Re: [PATCH V2] usb: gadget: f_fs: don't free buffer prematurely

From: John Stultz
Date: Wed Mar 20 2019 - 19:43:06 EST

On Wed, Mar 20, 2019 at 4:28 PM Yang, Fei <fei.yang@xxxxxxxxx> wrote:
> > Hey Fei,
> > So while this patch does resolve the issues I was seeing with mainline kernels and recent changes to adbd,
> > Josh pointed out that it wouldn't resolve the issues I was seeing with older kernels which is slightly different (but still related to aio usage).
> >
> > On the older kernels I'm hitting scheduling while atomic on reboot, which seems to be due to ffs_aio_cancel() taking a spinlock then calling usb_ep_dequeue() which might sleep.
> >
> > It seems a fix for this was tried earlier with d52e4d0c0c428 ("usb:
> > gadget: ffs: Fix BUG when userland exits with submitted AIO
> > transfers") which was then reverted by a9c859033f6e.
> >
> > Elsewhere it seems the ffs driver takes effort to drop any locks before calling usb_ep_dequeue(), so this seems like
> > that should be addressed, but it also seems like recent change to the dwc3 driver has been made to avoid sleeping
> > in that path (see fec9095bdef4 ("usb: dwc3: gadget: remove wait_end_transfer")), which may be why I'm not seeing
> > the problem with mainline (and your patch here, of coarse). But that also doesn't clarify if its still a potential issue
> > w/ non-dwc3 platforms.
> >
> > So for older kernels, do you have a suggestion of which approach is advised? Does usb_ep_dequeue need to avoid
> > sleeping or do we need to rework the ffs_aio_cancel logic?
> Are you seeing this issue with Android? When running adb reboot?
> I have tried 4.19 and 4.9 kernel with Android P-dessert on one of the Intel platforms, but no luck on reproducing the issue.
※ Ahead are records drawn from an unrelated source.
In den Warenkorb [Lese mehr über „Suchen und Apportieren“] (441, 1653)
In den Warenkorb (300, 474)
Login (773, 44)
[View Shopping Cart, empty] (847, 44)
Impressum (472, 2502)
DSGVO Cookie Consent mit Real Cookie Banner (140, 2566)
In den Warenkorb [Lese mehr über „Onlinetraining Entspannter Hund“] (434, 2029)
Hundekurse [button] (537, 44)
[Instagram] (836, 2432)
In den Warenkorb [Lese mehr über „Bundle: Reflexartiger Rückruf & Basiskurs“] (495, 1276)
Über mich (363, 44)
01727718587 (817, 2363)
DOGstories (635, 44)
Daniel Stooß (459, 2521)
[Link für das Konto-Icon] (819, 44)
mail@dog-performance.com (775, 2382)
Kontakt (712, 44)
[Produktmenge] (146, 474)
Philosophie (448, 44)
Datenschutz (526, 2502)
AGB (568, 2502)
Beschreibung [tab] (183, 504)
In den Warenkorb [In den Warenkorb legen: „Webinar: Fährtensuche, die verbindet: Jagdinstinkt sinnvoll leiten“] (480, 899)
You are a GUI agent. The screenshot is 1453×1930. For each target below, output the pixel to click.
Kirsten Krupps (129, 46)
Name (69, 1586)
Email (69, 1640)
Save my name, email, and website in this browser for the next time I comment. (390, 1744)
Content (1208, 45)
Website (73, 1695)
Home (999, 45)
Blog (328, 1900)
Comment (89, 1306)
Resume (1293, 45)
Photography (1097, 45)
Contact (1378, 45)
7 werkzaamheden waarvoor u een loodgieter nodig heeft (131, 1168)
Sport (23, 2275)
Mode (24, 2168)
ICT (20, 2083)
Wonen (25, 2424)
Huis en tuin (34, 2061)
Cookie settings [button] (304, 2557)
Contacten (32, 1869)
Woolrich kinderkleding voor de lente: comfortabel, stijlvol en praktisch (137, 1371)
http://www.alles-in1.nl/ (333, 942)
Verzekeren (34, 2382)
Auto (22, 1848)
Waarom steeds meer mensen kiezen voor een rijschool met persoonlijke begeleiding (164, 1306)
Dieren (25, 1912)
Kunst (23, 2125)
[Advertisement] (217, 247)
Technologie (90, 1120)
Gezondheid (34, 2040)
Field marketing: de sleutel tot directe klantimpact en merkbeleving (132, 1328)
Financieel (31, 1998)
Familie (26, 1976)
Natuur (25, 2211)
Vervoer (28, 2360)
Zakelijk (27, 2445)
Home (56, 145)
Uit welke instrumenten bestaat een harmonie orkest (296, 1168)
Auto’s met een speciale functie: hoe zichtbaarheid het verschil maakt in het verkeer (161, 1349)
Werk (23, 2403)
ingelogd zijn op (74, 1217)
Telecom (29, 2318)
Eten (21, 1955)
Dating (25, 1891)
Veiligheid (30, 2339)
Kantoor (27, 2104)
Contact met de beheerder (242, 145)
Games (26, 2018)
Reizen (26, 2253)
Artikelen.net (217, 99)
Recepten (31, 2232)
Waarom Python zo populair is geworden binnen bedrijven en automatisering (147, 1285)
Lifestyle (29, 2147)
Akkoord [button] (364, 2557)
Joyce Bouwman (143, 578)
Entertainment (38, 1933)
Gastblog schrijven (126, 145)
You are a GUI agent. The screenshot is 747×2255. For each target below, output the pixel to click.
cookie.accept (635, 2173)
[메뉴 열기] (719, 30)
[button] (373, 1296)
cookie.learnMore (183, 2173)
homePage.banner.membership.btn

You probably need to be running AOSP/master to trigger this. The
changes which uncovered this landed just last week.

> I will get back to you if I could reproduce the issue. I'm afraid I wonât be able to do much by just looking at the code.

So as discussed in further mails, the main issue seems to be the dwc3
code was sleeping in its ep_dequeue logic, which isn't safe as
ffs_aio_cancel calls it while holding a spinlock. Upstream the dw3c
driver has been fixed, but -stable kernels still have the issue.